Focusing on a few central hubs — apartment complexes and duplexes where higher numbers of students live — Allen said being able to see the paths, conditions of sidewalks crosswalks and streetlights, where chaperones could meet kids, and how long the trip would take was “very insightful.”

“I’m all about community, and I think in the long run, something like this strengthens communities,” he said, noting the added convenience it will provide for single working parents and families that need to drop children off at multiple school sites each morning. But it’s more than that.

“Just walking the audit today, you see more than you ever see when you’re in your car driving,” Allen continued. “Getting out and walking to school instead of driving helps, especially the young kids, feel a closer connection to their community, where they live. There’s a lot of different things that kids experience along the way.”

Moving forward, he said, the school will be conducting outreach among families and local community groups to find volunteer chaperones.

The community-building aspect is a huge bonus for Chico USD board President Kathleen Kaiser, who recalls her own experience as a first grader walking to the school bus stop and waiting around, meeting some of her neighbors for the first time.

“After that, everybody knew each other — knew who went to school and what grade they were in, and then people were playing together,” she said. “I do think there’s a strong community-building aspect to actually doing that routine together. That would be my hope, that besides the benefit to them being to school on time, that they would have that support structure.”

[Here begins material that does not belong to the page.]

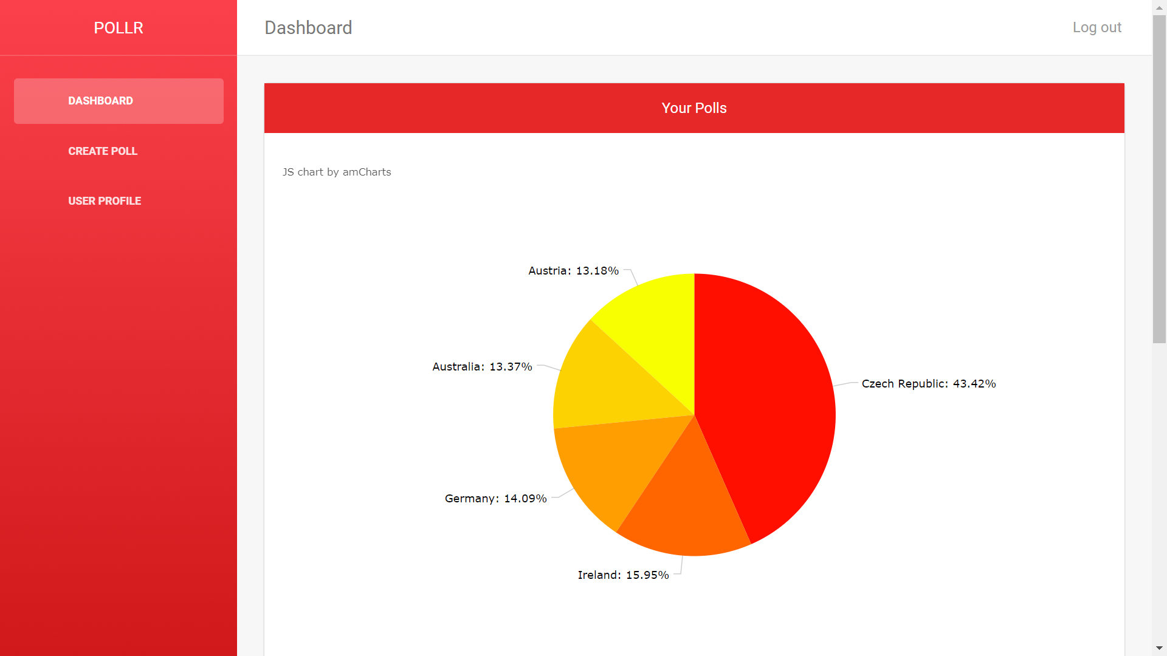The height and width of the screenshot is (656, 1167).
Task: Click the Czech Republic: 43.42% label
Action: (928, 384)
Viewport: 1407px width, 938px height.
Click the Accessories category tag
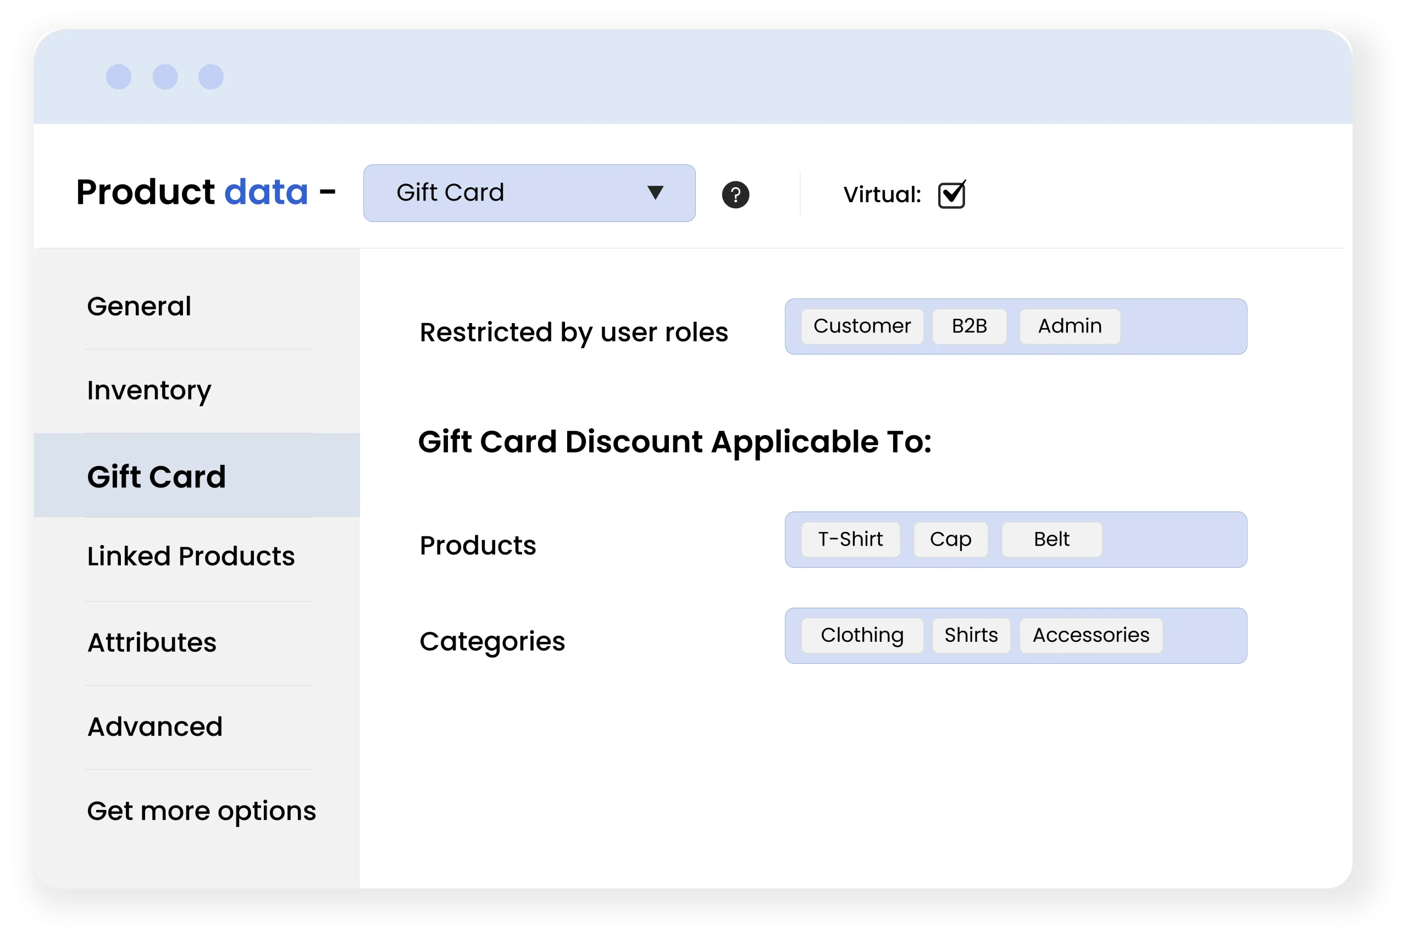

Some of the dozen elementary schools in Chico USD cover regions in which walking to school wouldn’t make sense, Kaiser said. But should the district decide to expand the program beyond Chapman Elementary to campuses in similar neighborhoods, she said officials will look at whether peer interactions improved and if overall attendance and on-time attendance in particular increased. “That’s a really critical aspect — kids can’t learn if they’re not there,” Kaiser said.